A multi-factor clustering integration paradigm for wind speed point-interval prediction based on feature selection and optimized inverted transformer

Accurate wind speed prediction is essential for enhancing wind power integration and ensuring grid stability. These limitations include insufficient consideration of external factors, oversimplified handling of temporal correlations. This paper proposes a multi-factor clustering integration model for wind speed point-interval prediction, incorporating advanced feature selection and an optimized inverted Transformer. The approach begins with a characteristic contribution assessment method to identify critical factors impacting prediction accuracy, ensuring the model leverages the most influential features.
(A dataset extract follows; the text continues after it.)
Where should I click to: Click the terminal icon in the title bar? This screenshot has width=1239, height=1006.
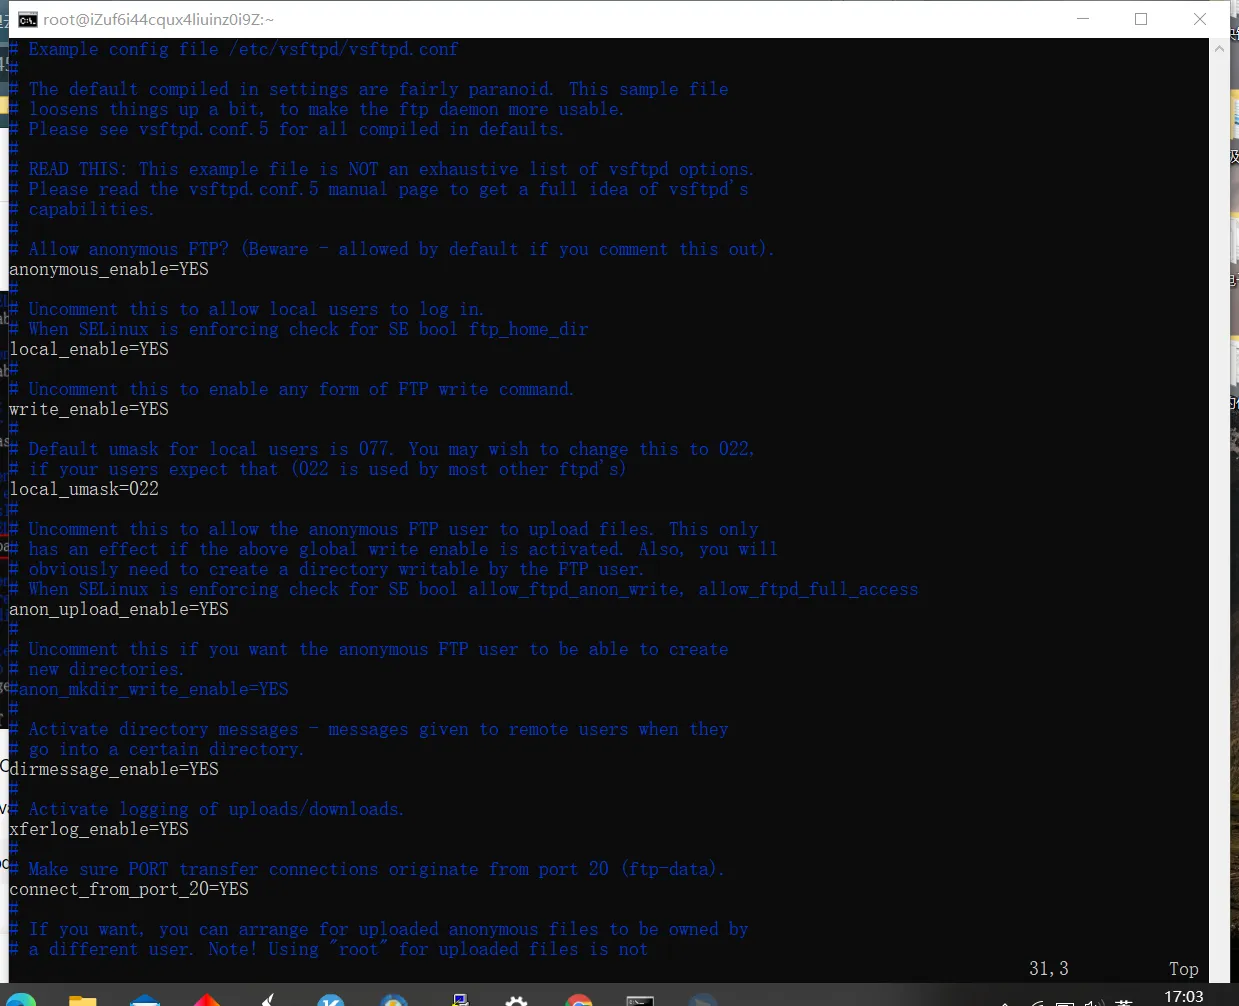[x=27, y=19]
Subsequently, through an intrinsic feature extraction method, the wind speed series are further segmented into multiple clusters, capturing multi-scale dependencies and complex temporal patterns that may be overlooked by traditional models. This segmented approach enables a dual-phase forecasting framework, where the optimized inverted Transformer is applied to each cluster, increasing both predictive stability and precision by aligning forecasts with specific data patterns. Additionally, a point to interval prediction mechanism generates probabilistic intervals that effectively capture the uncertainty inherent in wind speed data. Experiments conducted on two datasets confirm the model's superiority, achieving the lowest mean squared error among comparison models. This integrated methodology enhances the accuracy, robustness, and interpretability of short-term wind speed forecasts, providing a comprehensive solution to the inherent challenges of wind speed prediction.